Thursday, March 02, 2006

"We cannot have two Wests. Europe needs America and America needs Europe"

Prime Minister Silvio Berlusconi, addressing a joint meeting of Congress here Wednesday, warned sharply against what he said was a "politically dangerous" tendency in Europe to stand apart from the United States
writes Brian Knowlton.
"A conception of European unity founded on a fanciful wish for self-sufficiency would be morally suspect and politically dangerous," he said, according to an English-language version of a speech delivered mostly in Italian.

His comments appeared to be a scarcely disguised slap at the ideas of President Jacques Chirac of France, who has supported the notion of a "bipolar world" in which the European Union and the United States serve as counterbalances.

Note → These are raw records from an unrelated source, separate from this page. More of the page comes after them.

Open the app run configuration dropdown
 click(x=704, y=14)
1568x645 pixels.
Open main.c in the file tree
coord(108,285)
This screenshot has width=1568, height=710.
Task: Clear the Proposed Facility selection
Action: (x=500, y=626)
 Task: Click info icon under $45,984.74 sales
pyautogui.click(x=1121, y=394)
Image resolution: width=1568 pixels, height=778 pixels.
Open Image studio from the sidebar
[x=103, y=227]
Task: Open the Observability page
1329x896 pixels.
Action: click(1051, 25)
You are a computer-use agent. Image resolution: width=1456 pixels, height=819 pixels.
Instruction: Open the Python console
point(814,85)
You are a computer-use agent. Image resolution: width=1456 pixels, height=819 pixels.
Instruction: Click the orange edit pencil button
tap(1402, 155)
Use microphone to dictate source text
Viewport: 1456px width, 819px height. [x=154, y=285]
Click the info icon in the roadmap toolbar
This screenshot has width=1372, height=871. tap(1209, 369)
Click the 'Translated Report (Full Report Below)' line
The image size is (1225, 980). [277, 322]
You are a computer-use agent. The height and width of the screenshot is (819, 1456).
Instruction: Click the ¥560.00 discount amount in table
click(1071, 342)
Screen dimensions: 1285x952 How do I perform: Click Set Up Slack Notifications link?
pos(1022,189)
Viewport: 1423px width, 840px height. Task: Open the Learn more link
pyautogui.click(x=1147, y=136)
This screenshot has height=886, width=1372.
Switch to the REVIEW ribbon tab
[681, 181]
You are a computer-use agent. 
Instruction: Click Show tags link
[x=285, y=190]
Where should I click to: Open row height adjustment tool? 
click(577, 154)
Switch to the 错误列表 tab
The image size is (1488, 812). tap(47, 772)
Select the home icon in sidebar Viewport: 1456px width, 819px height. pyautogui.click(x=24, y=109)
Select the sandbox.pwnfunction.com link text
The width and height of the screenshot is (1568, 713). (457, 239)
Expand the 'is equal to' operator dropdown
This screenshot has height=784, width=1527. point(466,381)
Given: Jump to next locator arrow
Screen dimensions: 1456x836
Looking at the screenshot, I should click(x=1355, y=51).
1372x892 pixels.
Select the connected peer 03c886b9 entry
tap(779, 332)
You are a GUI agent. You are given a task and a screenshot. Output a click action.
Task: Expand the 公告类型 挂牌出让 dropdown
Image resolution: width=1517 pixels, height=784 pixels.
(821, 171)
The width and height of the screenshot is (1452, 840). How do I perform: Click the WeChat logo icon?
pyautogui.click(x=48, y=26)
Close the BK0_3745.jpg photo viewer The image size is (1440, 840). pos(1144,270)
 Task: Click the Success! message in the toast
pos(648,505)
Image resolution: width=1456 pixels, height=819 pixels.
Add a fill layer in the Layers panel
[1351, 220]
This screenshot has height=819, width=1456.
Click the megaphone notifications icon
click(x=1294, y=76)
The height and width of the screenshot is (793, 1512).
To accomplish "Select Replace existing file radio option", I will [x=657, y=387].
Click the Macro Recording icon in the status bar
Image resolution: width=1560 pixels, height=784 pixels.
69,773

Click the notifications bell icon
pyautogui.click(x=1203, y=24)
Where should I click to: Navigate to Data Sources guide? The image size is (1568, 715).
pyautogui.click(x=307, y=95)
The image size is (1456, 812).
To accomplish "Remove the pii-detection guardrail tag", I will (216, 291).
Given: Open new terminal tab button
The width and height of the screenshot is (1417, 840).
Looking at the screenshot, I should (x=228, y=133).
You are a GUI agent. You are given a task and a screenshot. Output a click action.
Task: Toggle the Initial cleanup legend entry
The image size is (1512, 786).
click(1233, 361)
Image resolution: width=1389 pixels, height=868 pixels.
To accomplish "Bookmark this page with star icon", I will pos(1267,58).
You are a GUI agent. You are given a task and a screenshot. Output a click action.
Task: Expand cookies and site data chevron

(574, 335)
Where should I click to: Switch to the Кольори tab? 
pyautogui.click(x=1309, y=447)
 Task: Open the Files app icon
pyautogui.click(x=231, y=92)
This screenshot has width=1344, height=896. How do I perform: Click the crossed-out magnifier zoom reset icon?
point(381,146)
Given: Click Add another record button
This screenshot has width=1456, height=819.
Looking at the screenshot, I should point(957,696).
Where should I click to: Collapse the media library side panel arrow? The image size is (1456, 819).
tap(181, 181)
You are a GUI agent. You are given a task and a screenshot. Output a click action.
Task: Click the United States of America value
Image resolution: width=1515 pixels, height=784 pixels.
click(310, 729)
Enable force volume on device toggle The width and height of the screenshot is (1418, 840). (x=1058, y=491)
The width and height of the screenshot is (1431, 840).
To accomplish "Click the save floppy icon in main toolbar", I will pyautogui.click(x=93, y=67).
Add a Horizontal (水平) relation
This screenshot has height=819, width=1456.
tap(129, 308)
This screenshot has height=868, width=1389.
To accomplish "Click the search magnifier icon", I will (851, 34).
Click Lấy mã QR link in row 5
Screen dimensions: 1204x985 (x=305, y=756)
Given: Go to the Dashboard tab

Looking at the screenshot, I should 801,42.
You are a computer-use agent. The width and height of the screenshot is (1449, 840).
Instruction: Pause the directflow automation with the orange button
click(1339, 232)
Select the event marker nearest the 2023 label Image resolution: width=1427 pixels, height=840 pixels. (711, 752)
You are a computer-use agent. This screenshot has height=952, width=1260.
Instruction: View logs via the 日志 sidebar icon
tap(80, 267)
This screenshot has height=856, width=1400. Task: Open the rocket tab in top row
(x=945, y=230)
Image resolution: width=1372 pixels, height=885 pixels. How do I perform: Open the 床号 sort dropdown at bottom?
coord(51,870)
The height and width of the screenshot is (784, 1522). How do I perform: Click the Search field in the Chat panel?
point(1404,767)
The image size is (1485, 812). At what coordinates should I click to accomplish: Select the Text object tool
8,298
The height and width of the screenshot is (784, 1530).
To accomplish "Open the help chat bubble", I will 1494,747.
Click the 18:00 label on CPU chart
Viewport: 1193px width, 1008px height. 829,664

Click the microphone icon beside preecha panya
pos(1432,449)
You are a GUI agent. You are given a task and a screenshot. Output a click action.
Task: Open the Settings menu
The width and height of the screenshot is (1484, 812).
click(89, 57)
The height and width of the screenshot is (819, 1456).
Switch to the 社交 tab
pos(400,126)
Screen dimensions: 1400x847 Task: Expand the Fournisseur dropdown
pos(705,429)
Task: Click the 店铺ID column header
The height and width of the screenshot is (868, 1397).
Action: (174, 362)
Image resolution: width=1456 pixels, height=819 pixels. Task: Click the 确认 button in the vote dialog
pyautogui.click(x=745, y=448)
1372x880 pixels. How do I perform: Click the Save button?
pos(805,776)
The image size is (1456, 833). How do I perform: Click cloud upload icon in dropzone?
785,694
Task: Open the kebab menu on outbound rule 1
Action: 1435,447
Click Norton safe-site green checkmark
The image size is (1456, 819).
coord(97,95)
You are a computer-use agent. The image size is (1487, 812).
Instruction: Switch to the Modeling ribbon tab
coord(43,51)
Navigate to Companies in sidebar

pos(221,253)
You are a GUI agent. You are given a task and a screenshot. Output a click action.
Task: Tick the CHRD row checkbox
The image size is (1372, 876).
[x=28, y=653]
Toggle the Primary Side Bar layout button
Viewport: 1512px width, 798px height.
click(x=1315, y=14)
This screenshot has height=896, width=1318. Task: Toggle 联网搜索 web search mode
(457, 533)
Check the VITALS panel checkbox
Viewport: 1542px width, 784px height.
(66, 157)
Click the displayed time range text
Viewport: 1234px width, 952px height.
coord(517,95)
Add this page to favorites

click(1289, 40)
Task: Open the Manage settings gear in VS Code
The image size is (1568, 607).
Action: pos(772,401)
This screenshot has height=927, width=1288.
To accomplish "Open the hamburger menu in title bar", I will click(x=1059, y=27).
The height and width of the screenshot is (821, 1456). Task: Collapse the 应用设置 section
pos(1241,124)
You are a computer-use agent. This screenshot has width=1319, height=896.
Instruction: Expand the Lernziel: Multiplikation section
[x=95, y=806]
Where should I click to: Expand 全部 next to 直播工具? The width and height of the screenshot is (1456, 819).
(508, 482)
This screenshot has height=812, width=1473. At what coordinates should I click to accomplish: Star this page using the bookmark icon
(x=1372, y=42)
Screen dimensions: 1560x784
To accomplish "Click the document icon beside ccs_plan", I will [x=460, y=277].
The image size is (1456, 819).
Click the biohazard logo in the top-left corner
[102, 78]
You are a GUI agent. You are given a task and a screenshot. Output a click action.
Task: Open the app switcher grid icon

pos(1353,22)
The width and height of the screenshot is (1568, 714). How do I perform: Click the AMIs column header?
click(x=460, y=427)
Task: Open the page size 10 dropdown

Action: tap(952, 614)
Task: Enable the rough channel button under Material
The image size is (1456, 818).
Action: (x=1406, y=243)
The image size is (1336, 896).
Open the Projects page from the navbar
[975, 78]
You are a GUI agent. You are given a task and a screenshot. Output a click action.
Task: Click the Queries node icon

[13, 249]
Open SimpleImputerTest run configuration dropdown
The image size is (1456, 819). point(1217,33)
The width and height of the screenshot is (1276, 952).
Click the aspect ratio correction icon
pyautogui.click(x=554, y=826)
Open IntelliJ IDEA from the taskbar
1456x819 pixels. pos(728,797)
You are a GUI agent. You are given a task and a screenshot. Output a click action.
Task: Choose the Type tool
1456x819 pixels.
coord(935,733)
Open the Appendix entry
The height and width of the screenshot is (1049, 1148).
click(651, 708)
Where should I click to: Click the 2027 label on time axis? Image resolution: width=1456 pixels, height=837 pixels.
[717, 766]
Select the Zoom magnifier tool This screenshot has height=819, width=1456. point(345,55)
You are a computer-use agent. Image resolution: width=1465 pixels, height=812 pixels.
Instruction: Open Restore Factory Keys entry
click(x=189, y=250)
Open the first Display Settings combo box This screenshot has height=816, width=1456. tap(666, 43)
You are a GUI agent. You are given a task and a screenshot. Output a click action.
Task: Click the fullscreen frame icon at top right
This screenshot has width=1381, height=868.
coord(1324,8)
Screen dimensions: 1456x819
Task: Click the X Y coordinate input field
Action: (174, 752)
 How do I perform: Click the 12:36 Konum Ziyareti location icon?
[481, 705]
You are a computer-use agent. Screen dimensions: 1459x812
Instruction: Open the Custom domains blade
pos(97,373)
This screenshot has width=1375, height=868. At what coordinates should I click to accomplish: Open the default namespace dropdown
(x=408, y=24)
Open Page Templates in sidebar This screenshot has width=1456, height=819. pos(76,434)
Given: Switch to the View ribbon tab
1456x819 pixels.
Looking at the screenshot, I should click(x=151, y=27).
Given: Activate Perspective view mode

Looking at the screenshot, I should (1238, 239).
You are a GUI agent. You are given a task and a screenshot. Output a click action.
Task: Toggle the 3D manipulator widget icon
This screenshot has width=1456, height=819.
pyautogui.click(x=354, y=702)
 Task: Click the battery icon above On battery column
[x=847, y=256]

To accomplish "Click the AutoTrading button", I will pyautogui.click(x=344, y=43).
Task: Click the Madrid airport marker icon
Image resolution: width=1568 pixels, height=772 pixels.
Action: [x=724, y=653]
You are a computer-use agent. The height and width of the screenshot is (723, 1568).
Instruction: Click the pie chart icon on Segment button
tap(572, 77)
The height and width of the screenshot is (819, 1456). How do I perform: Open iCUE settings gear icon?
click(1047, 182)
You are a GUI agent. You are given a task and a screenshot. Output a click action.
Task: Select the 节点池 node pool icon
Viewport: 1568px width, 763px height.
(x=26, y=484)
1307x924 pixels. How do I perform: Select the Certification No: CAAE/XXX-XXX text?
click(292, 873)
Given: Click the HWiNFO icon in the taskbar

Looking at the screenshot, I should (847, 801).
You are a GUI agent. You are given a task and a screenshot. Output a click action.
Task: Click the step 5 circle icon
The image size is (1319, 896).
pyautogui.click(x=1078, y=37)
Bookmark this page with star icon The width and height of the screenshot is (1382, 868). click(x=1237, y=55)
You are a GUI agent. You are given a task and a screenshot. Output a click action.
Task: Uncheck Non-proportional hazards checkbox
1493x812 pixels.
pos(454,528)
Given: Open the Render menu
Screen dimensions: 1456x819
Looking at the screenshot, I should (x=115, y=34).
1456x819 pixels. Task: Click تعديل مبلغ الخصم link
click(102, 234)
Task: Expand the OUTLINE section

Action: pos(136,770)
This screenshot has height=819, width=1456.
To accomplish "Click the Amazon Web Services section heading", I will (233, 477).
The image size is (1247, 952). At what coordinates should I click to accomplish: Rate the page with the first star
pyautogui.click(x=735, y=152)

Italy and France are locked in a bitter dispute over Paris's decision to block a possible Italian takeover of a French energy company.

"The West is, and shall remain, one," Berlusconi said. "We cannot have two Wests. Europe needs America and America needs Europe."

The line brought a standing ovation.…

He ringingly endorsed some themes closely associated with President George W. Bush, who had met with Berlusconi before leaving Tuesday for South Asia: the importance of expanding democracy, human rights and free markets through the world.…

Berlusconi said that only through the common efforts of every democracy "will we be able to free the world form the threat of international terrorism, from the fear of aggression by the forces of evil."

The reference to "forces of evil" echoed language often used by Bush.

The prime minister, whose support for the war in Iraq has strained Italian relations with some European countries, said that he had worked to ensure that "the European Union did not weaken its ties to the United States in reaction to events in Iraq."

"For the same reason," he added, "we cannot ignore the danger that a united Europe might seek to define its identity in contrast to America."

Berlusconi called for a fundamental reinvigoration of the Atlantic alliance, a strengthening of NATO, which, he said, "must remain the fundamental instrument to guarantee our security."